Nelson Gahadza
Despite initial hopes, Zimbabwe Gold (ZiG) has seen a steady decline on the parallel market as the gap between the official and parallel market rates continues to widen.
Currently the gap is estimated at 63 percent, and this has seen some businesses effecting USD price increases in order to cover the difference.
At its introduction in April 2024, the ZiG was hoped would address exchange rate disparities and inflation and in terms of ZiG inflation, it has managed to hold while USD inflation seem on an upward trend as businesses are increasing the USD prices.
According to Equity Axis, in its first month of issuance, the ZiG closed stronger but fell to ZiG21 per dollar by the end of April on the parallel market, representing a 36 percent premium.
“The government responded by cracking down on street money changers and imposing heavy penalties on unauthorised money changers, leading to a decline in the parallel market rate to 17 per dollar in May before rising again to 21,5 in June.
“As a result, the exchange premium widened from 55 percent at the beginning of July to 74 percent by the end of the month,” the equities and research firm said.
Investment analyst, Enock Rukarwa, said the foreign exchange market premium, if left unabated, creates arbitrage opportunities in the economy that are distortionary to business operations.
The assertion was supported by economist, Victor Bhoroma, who said the impact of the increase in the ZiG premium is that businesses have seen an increase in the cost of doing business both in US dollars and in ZiG, giving businesses a dilemma in terms of pricing.
“Businesses are trying to compete against cheap imports that are being smuggled into the country at the same time, trying to stay afloat while also ensuring that exports are competitive in the region, hence it has been a dilemma,” he said.
Bhoroma added that sales have also been impacted, and some have also seen viability concerns because of that particular increase in the premium.
“It becomes a nightmare in terms of forecasting and future planning for businesses as that particular premium makes it difficult to plan on debt receivables, payments and stocking levels as it also affects supply and demand in the economy,” he said.
Bhoroma noted that it will be difficult to reverse the premium because there is no confidence in the market.
However, he noted that the premium can be reversed if the central bank is sincere enough in terms of ending parallel Government expenditure and also in terms of having a market-driven foreign exchange market, but at the moment there are no reforms that speak to these issues.
Businesses say they have been struggling to secure adequate working capital, relying on expensive short-term borrowings.
In other instances, the lead time to convert reasonable amounts of working capital through formal channels is dragging into weeks, compromising the production value chain.
The central bank earlier in the month had to intervene with a US$50 million injection into the interbank foreign exchange market, which will largely meet most of the demand; however, increased ZiG sales will compound the situation and lead to forex shortages.
The Reserve Bank of Zimbabwe (RBZ) recently said it had witnessed a build-up in pipeline demand for foreign currency at banks, thus putting undue pressure on the foreign exchange market.
Through the 2024 monetary policy statement presented in April, the Apex bank made a significant shift in its foreign exchange policy, discontinuing the Foreign Exchange Auction System and adopting a market-determined exchange rate system under the WBWS trading arrangement.
Dr Prosper Chitambara, an economist, said the premium is a major cause of concern in terms of its impact on inflation.
“This is inflationary and creates inflationary pressures.

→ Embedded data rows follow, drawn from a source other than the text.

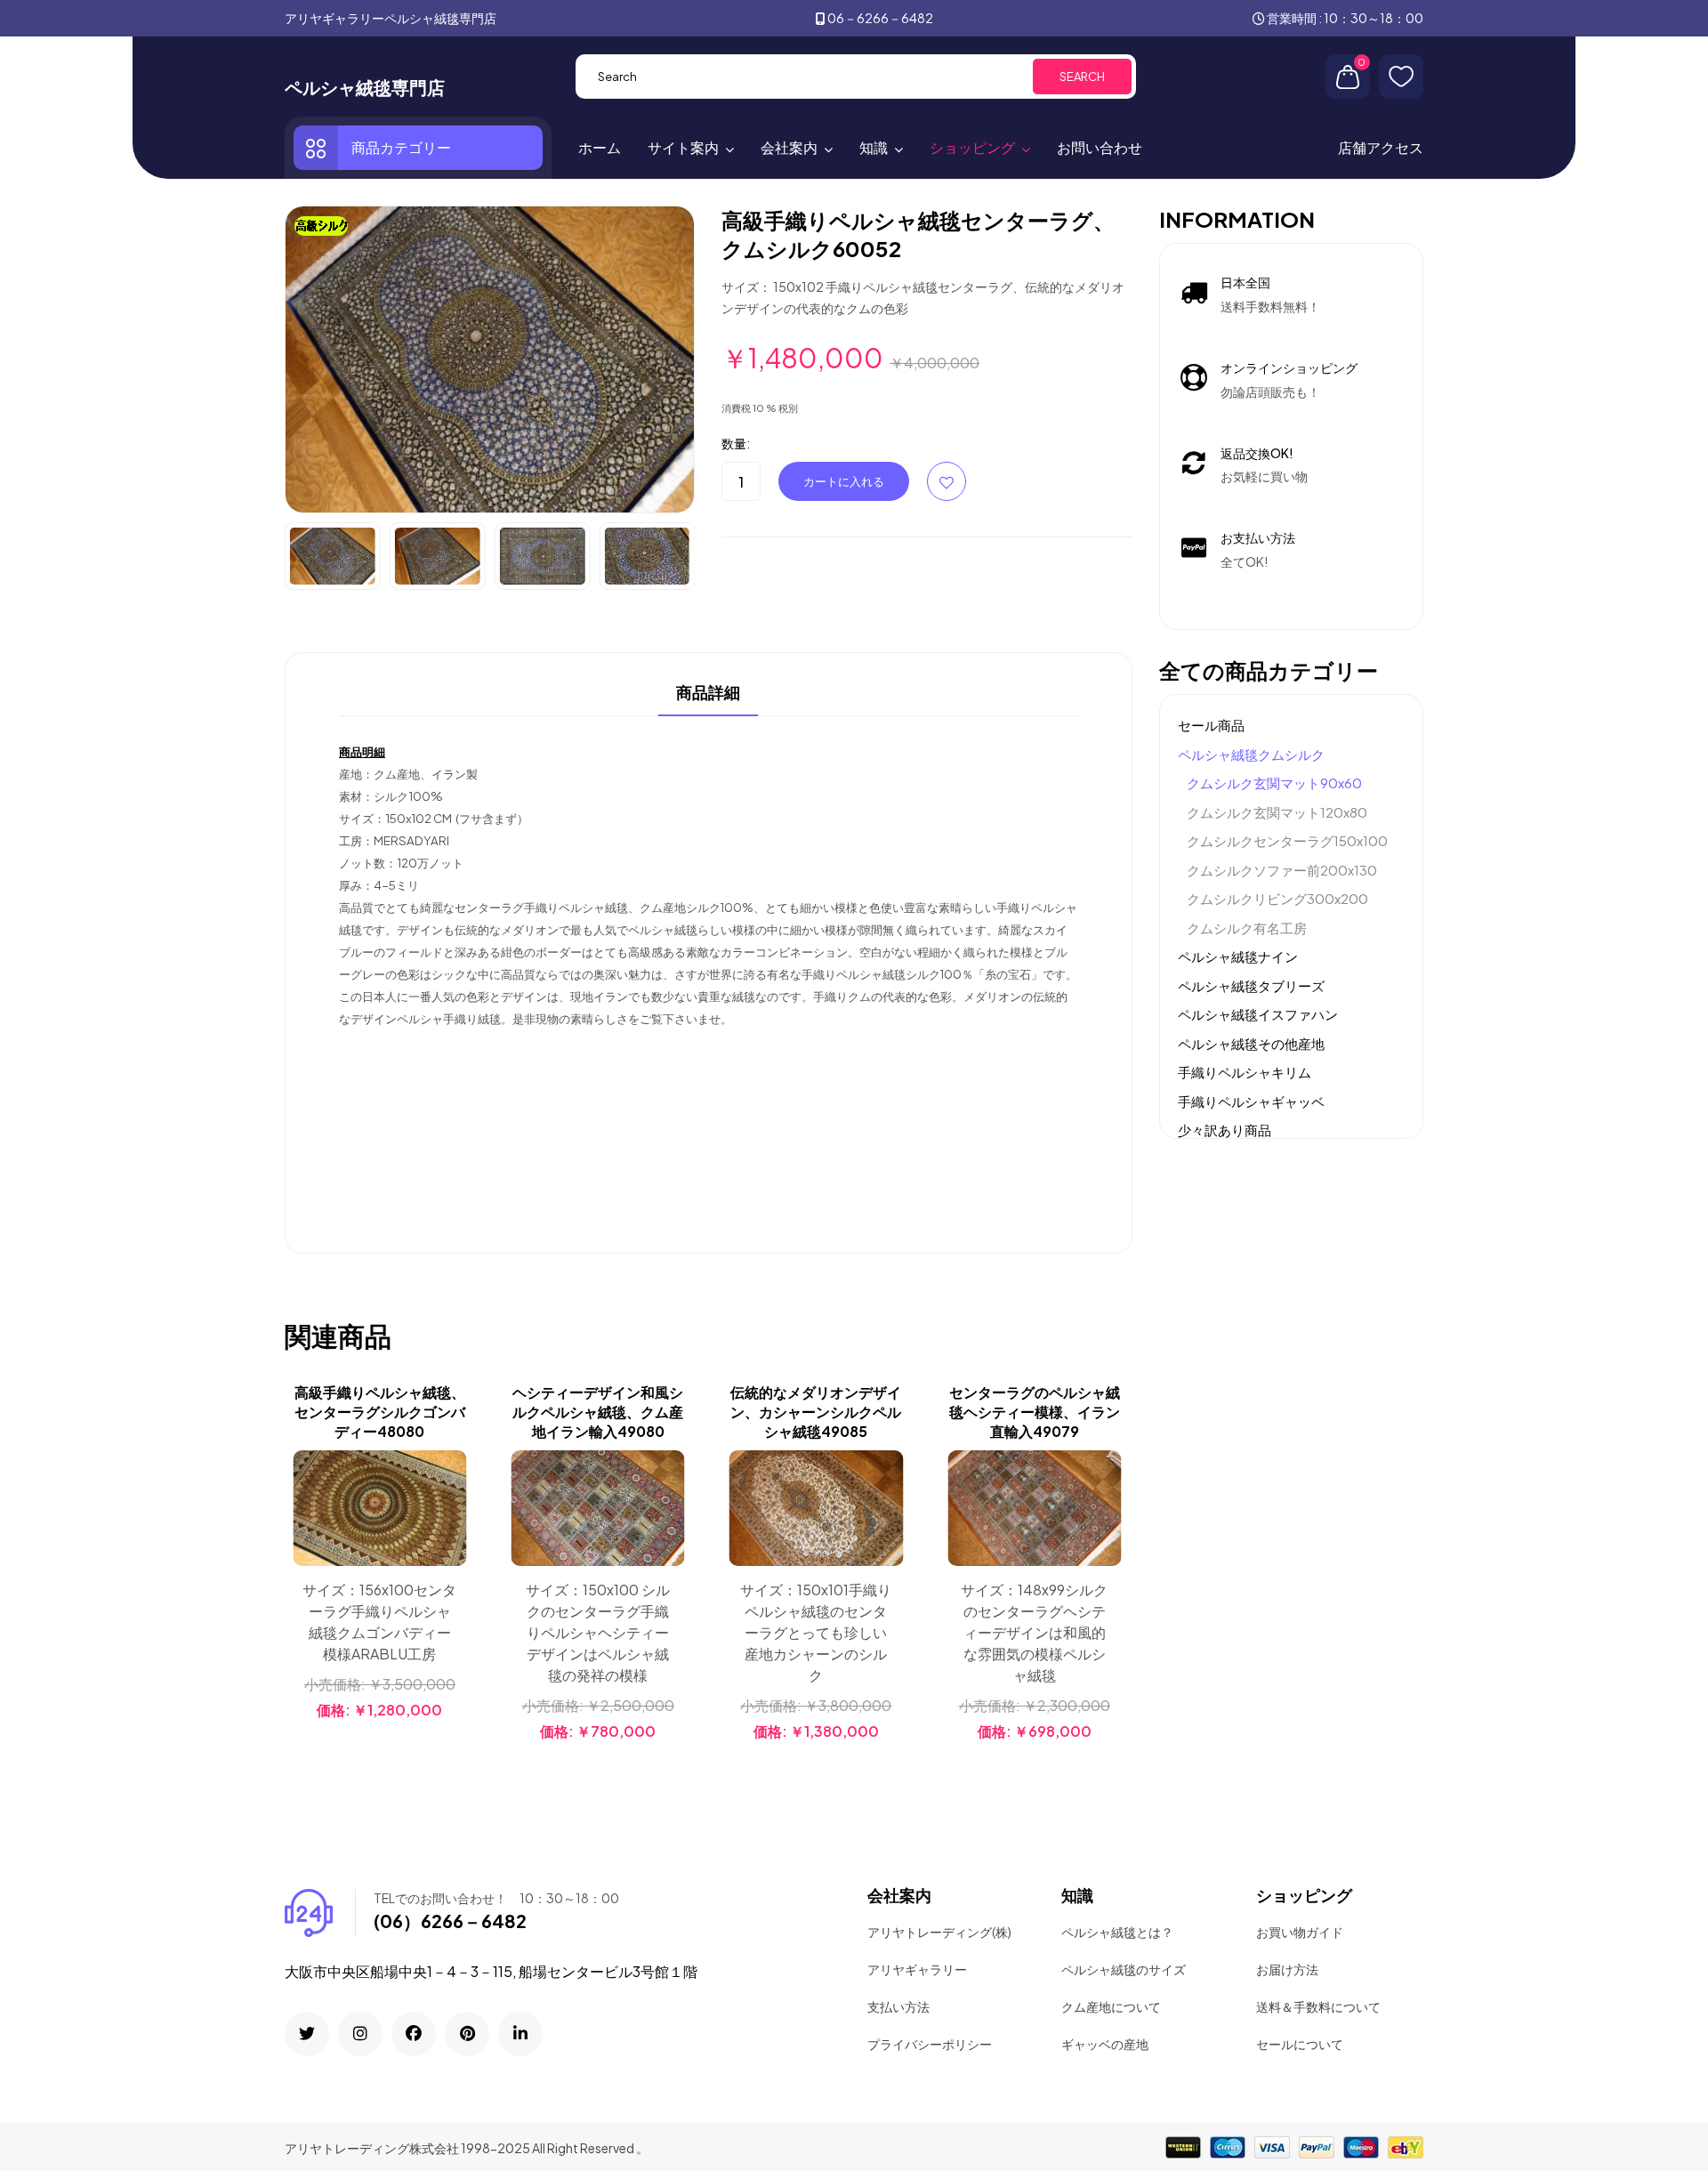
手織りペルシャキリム (1244, 1071)
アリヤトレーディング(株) (939, 1932)
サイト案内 (683, 147)
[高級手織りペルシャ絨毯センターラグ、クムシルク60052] (490, 358)
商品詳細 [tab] (708, 693)
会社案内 (789, 147)
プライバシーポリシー (929, 2044)
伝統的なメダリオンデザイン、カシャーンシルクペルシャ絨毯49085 (815, 1412)
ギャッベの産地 (1104, 2044)
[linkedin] (520, 2034)
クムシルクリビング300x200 (1277, 898)
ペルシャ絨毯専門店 (365, 87)
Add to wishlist (946, 481)
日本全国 (1245, 282)
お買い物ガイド (1299, 1932)
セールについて (1299, 2044)
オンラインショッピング (1289, 367)
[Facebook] (413, 2034)
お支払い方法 (1258, 537)
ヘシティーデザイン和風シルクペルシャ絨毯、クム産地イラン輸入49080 (597, 1412)
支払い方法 (898, 2006)
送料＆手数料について (1318, 2006)
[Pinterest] (467, 2034)
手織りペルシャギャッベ (1251, 1101)
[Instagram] (360, 2034)
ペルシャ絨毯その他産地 (1251, 1043)
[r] (307, 2034)
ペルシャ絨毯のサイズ (1123, 1969)
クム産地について (1111, 2006)
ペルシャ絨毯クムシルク (1251, 754)
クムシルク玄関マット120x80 (1277, 811)
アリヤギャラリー (917, 1969)
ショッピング (972, 147)
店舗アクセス (1380, 147)
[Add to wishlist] (450, 1512)
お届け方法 (1287, 1969)
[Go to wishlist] (1401, 76)
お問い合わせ (1099, 147)
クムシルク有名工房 (1247, 927)
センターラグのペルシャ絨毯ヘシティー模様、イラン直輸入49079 (1034, 1412)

The biggest problem we are facing is that there is a huge mismatch between demand and supply in terms of foreign exchange.
“There are many willing buyers of foreign exchange from the business side, but very few willing sellers.
“This means most people are not able to get their foreign exchange requirements and most businesses are failing to have their foreign exchange requirements met in the interbank market.
‘‘Therefore, this then causes these businesses to maybe seek recourse to the black market,” he said.
Dr Chitambara said the widening premium also speaks to the issue of reserves. Because the RBZ had adequate reserves, it could have used part of the reserves to liquidate the interbank market.
Sugar manufacturer, Hippo Valley ,said in its recent financials it was witnessing a cash flow mismatch between the two major trading currencies (ZiG and USD), which is resulting in limited USD-denominated receipts.
In a trading update for the quarter to June 30, 2024, the company said this has resulted in a deficit for critical imports and other local supplies, which are currently priced in USD.
“Currency dynamics have had a negative effect on the cost of doing business as the company is currently experiencing a mismatch between the ZiG and USD on revenues and expenditure where the currency mix on revenues is currently showing a decrease in USD denominated sales and an increase in ZiG denominated sales while providers of goods and services are currently preferring settlement more in USD than what the company is able to generate from the normal sales,” reads the update.
Meanwhile, the Government has hinted at the possibility of reintroducing the Zimbabwe dollar as the main currency before 2030, as previously planned.
However, according to Equity Axis, the de-dollarisation process would require increased actual gold reserves, US dollars, and an audit of gold to verify the actual reserves.
Historically, all attempts to bring back the local currency have failed, resulting in record hyperinflation.